While many ordinary events are cancelled due to COVID-19, one regular summer occurrence continues: 

Three faculty members join the QED for Fall 2020.

We are profiling their backgrounds and research programs online.

Mons Chans reduces his commuting from Toronto, traveling up the 401 to join the QED.

Matched Administrative Data

As an economist, Mons Chan is not one to shy away from big questions – the kind that animate countless think tanks, conferences, books and debates around the world. For example:

  • Why does income equality exist?
  • Are differences in wages due to workers’ education and skill levels, unions, the market power of companies, or government policies such as minimum wages?
  • Why do some firms and countries grow faster than others?
  • How do certain characteristics of workers affect a company’s productivity?
  • How are all these factors interrelated, and how does their interplay influence national economies and international trade, and vice versa?

To answer such questions, you need lots of detailed data on companies and their employees. You need to know company revenues and profits, where firms are located, what they sell, and what their costs are. You need to know what workers earn, how much schooling they have, where they live, and more.

Fortunately, in parts of Europe – and particularly Denmark, where Chan spent a year after receiving his PhD from the University of Minnesota – such financial and demographic data are comparatively easy to come by, because the government collects it for tax and social security purposes. They also make it available to researchers and statistics wizards like Chan who can crunch the numbers to shed light on how the economy works and how government policies affect it.

Historically in North America, where taxes are collected differently, such fine-grained demographic data have tended to be either inaccessible or scattered across multiple government departments and agencies. The situation is improving, as Statistics Canada and other agencies are trying to put together Canadian versions of the Scandinavian datasets. This fall, when Chan starts teaching as an assistant professor at Queen’s Economics, he hopes to use some of them to examine productivity and trade in domestic industries such as dairy and softwood lumber.
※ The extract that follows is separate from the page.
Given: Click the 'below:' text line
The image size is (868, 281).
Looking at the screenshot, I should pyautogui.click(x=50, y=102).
Chan’s doctoral thesis examined the substitutability of different kinds of labor and different kinds of traded goods and services.
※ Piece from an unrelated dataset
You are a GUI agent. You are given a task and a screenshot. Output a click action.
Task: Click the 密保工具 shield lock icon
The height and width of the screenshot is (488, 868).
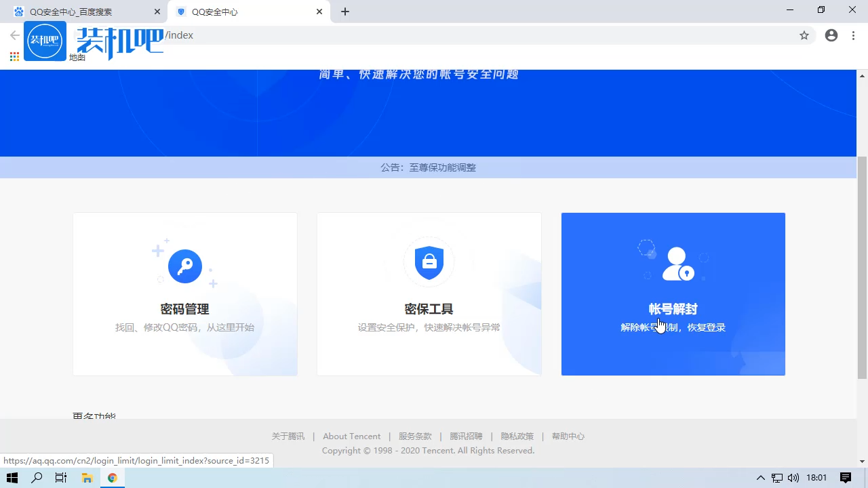click(x=429, y=262)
Let’s say you want to think about the effect of trade on wage inequality or productivity growth. To do that, you need to ask if it becomes cheaper to buy textiles from China or India, how the demand and wages for textile workers in Canada or the United States be affected? If tariffs rise or fall due to trade agreements, how do they affect the productivity of firms that buy textiles from these countries and the wages and well-being of the industry’s workers? Who wins as a result of all this? Who loses?

Measuring Online Retail Productivity

Another research theme Chan is interested in involves measuring productivity in huge global e-commerce firms like Amazon. Unlike, say, Apple, the insanely profitable high-tech behemoth that cranks out physical goods like iPhones and MacBooks, Amazon is primarily a service that connects buyers and sellers. At the same time, the two companies both employ workers, pay wages, and own assets such as warehouses and equipment.

Despite these similarities, Amazon’s business model makes it difficult for economists to measure its productivity, because it’s not possible to plot the number of gizmos it makes against the number of people it employs. “You can’t really put [Amazon’s] services into units the same way that you can iPhones or laptops,” says Chan. “This is a fairly new area of economics, because previous to the last five years or so we actually haven't really had good data on these kinds of firms.”

Ultimately, Chan hopes that his research will help companies and governments better understand how trade policies affect the risk of outsourcing for different workers, how labour market policies affect wages, productivity and welfare in different sectors, and how all of these things interconnect in determining how the economy grows in the future.